Collected data
§ §
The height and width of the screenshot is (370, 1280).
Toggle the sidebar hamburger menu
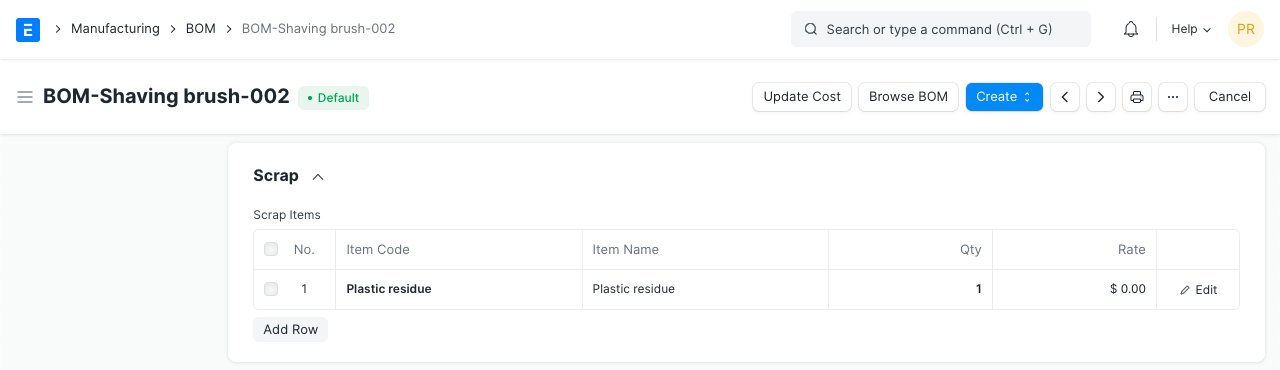[25, 97]
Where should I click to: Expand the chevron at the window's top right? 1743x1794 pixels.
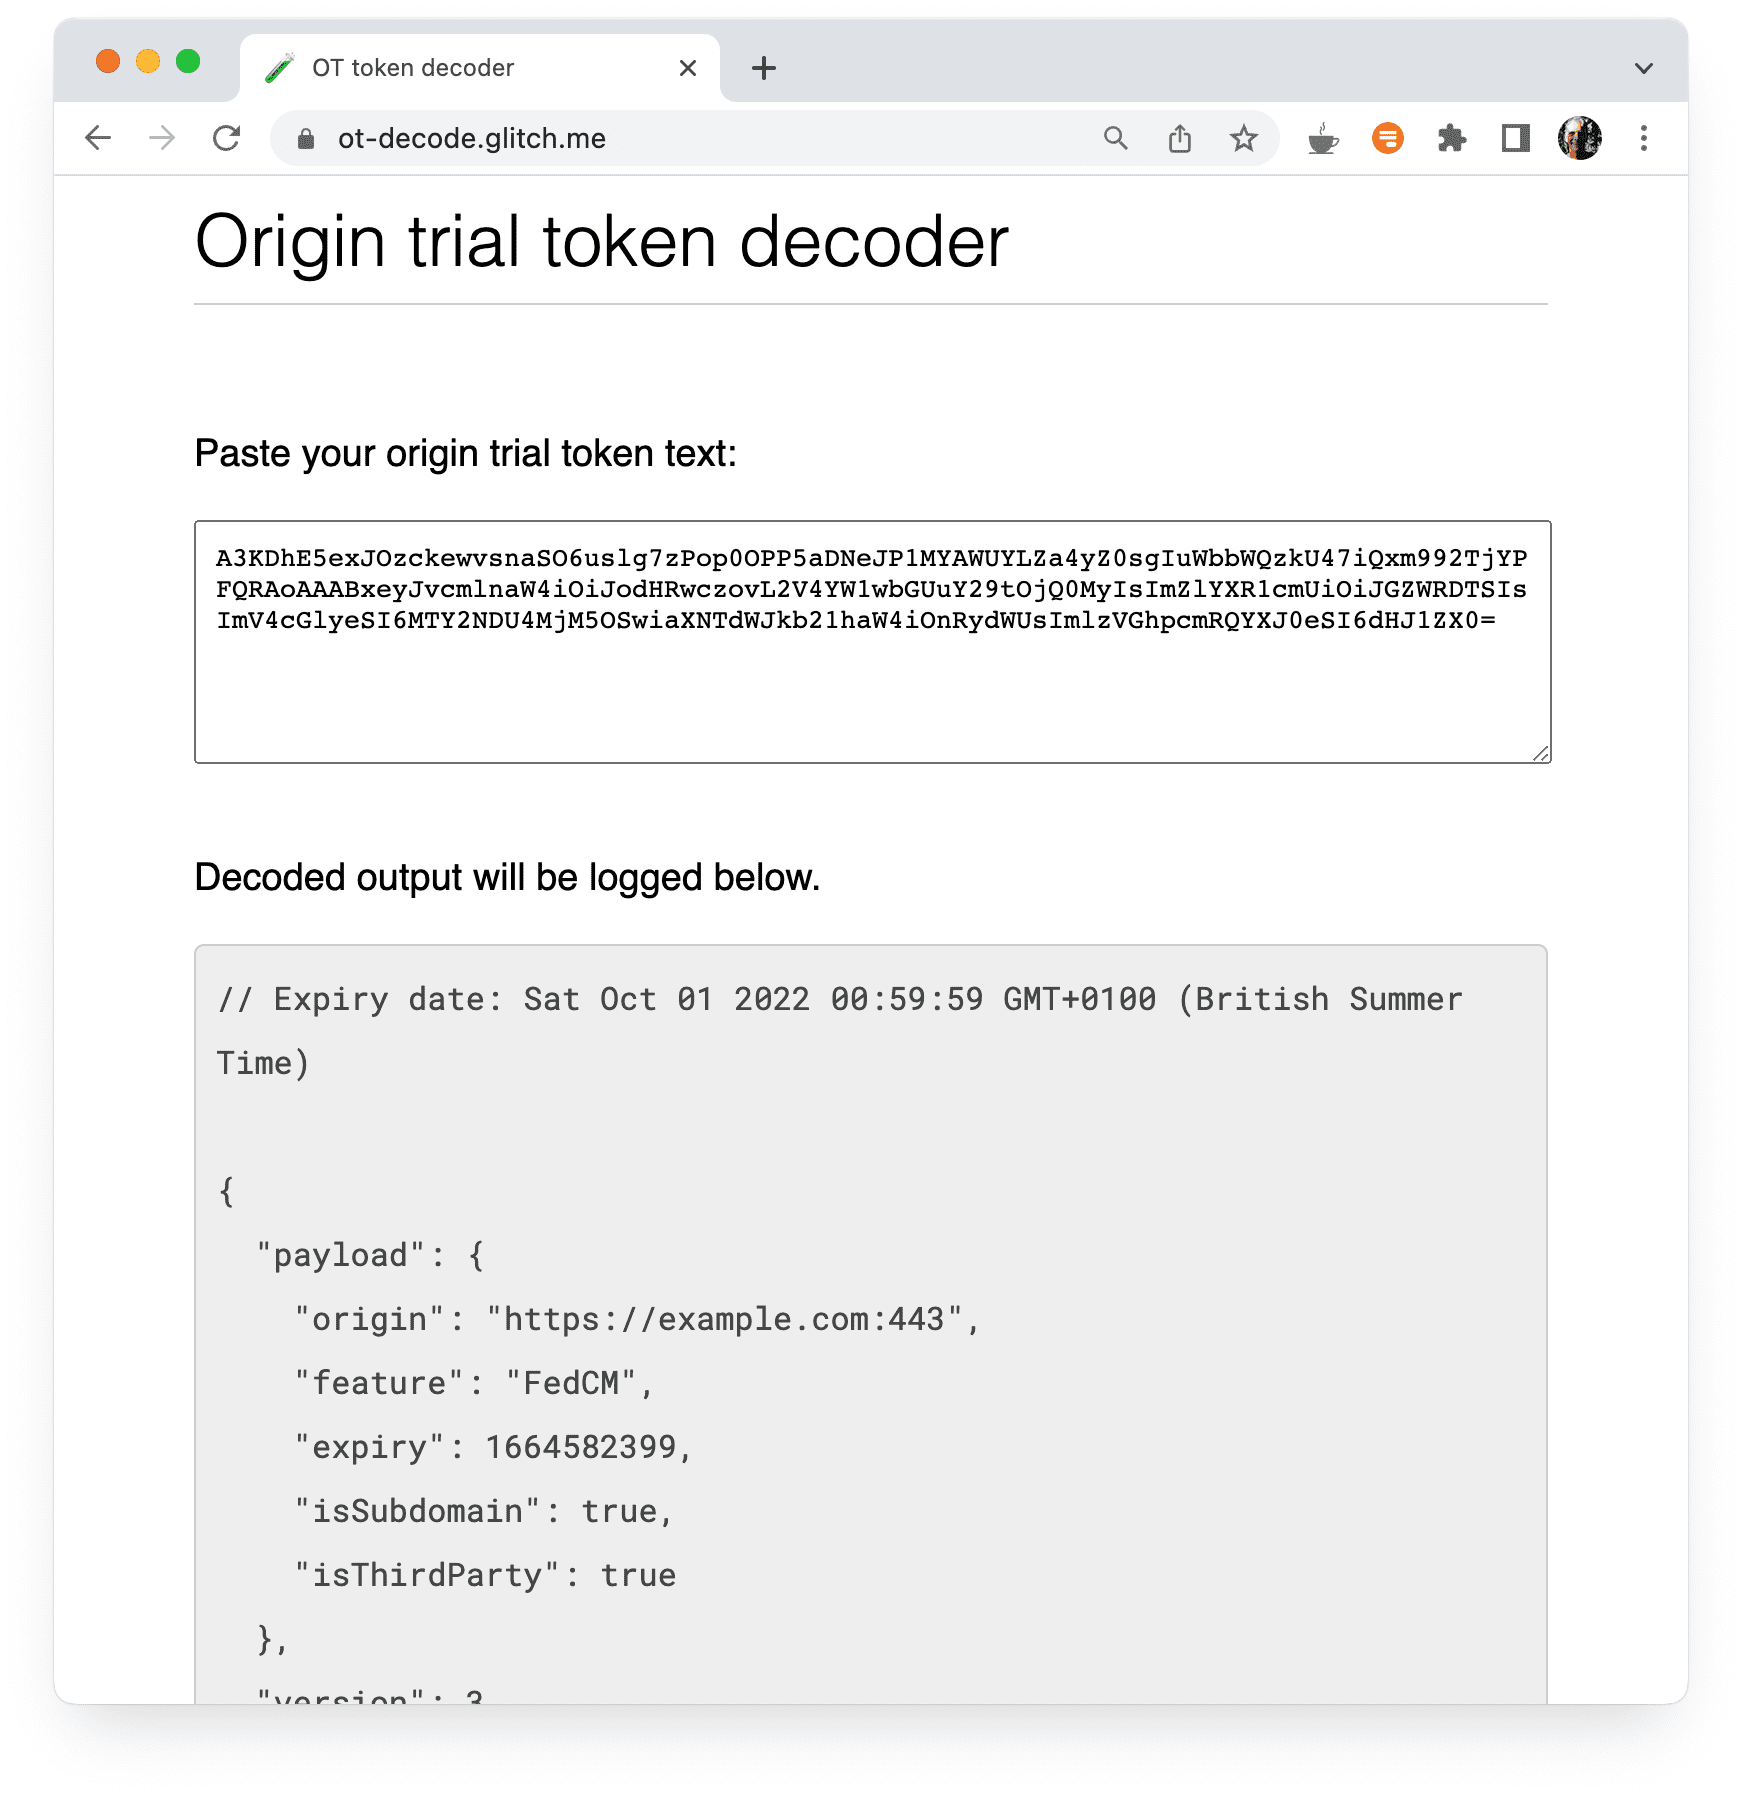point(1641,67)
§ §
Exercise objective: The expected output is an exact retyping of the lines from the line with "Where should I" through the last line of the data, with both ends kept and the pictures dropped.

Written response:
Where should I click to: Expand the chevron at the window's top right? 1743x1794 pixels.
point(1641,67)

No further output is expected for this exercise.